Flora lifted the postcard, laid it on top of the letter and drew it slowly down the page. As soon as each of the empty squares framed a section of the text beneath, she froze.
‘Write this down,’ she told Andrew. He reached for her pen and scribbled on a napkin as she read out the text: ‘le, ft, lu, gg, ag, e3, 14, au, g3, pm.’
‘Oh.’ Andrew sounded disappointed. ‘It’s just gibberish.’
Piotr grinned. ‘No! No, it isn’t. It’s just got the gaps in the wrong places. Look.’ Piotr drew his fingertip along the napkin as he read. ‘Left Luggage 3, 14 Aug, 3 p.m.’
Minnie collapsed back on her seat. It really was a secret message. They’d been right. It took her breath away worse than the sprint from the gallery. There was an actual criminal gang operating in town. This was the proof. But doing what? She thought again of the orange T-shirt and the scruffy teddy in the battered black suitcase. This was real. They had to find the boy and get him away from the criminals.

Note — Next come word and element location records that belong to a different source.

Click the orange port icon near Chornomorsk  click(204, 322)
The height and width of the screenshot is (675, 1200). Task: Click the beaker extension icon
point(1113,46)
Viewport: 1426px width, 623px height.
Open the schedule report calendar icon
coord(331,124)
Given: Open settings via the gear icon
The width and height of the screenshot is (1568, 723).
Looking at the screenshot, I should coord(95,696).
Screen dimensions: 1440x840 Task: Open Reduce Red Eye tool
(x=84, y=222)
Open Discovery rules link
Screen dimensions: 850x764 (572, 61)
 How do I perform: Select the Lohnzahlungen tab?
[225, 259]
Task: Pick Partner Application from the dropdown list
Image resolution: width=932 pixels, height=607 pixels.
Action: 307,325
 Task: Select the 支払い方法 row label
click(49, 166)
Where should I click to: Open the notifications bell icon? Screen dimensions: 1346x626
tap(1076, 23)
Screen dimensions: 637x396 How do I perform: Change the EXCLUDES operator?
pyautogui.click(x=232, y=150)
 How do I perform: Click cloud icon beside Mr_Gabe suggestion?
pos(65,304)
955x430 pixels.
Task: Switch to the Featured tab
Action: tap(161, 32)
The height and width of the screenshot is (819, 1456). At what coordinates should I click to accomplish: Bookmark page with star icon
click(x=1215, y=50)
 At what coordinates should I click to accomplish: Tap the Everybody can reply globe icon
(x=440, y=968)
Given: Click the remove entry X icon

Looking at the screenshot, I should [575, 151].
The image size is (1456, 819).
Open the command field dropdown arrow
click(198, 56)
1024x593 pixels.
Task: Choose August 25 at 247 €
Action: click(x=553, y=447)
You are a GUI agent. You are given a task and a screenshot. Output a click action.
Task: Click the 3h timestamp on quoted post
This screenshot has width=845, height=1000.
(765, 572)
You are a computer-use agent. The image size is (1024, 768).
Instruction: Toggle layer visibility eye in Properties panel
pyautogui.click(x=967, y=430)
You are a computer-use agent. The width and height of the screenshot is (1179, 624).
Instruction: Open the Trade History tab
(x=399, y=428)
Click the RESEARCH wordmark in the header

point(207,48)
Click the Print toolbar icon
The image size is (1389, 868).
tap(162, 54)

‘What’s Left Luggage?’ Andrew asked, bringing Minnie back to the moment.
‘It’s when you want to leave your luggage for a while,’ Flora explained. ‘Say you’ve got a few hours in a city and you don’t want to carry your case around: you leave it in a Left Luggage locker. We went to Zurich last year by train and had a few hours in Paris. We left our luggage and went to the Champs-Élysées for macarons.’
If it had been Sylvie who’d said that, Minnie might have been tempted to make a sarcastic remark. But it was Flora, and she was probably on to something. So Minnie kept her sarky comments to herself – with a bit of a struggle. ‘So you get Left Luggage at a railway station?’ Minnie asked.
Flora nodded eagerly.
‘Is there one at the railway station in town?’ Andrew asked.
There was a collective round of shrugging and head shaking – no one knew.
‘What’s the date today?’ Piotr asked. Without being at school, where the date would always be up on the whiteboard at the front of the class, they’d forgotten all about dates and days of the week.
Except Flora. ‘It’s the 13th today,’ she said.
‘Well, then,’ Piotr said. ‘Tomorrow we need to get to the train station and watch the gang. Whatever is in Left Luggage locker 3 will lead us to the criminals.’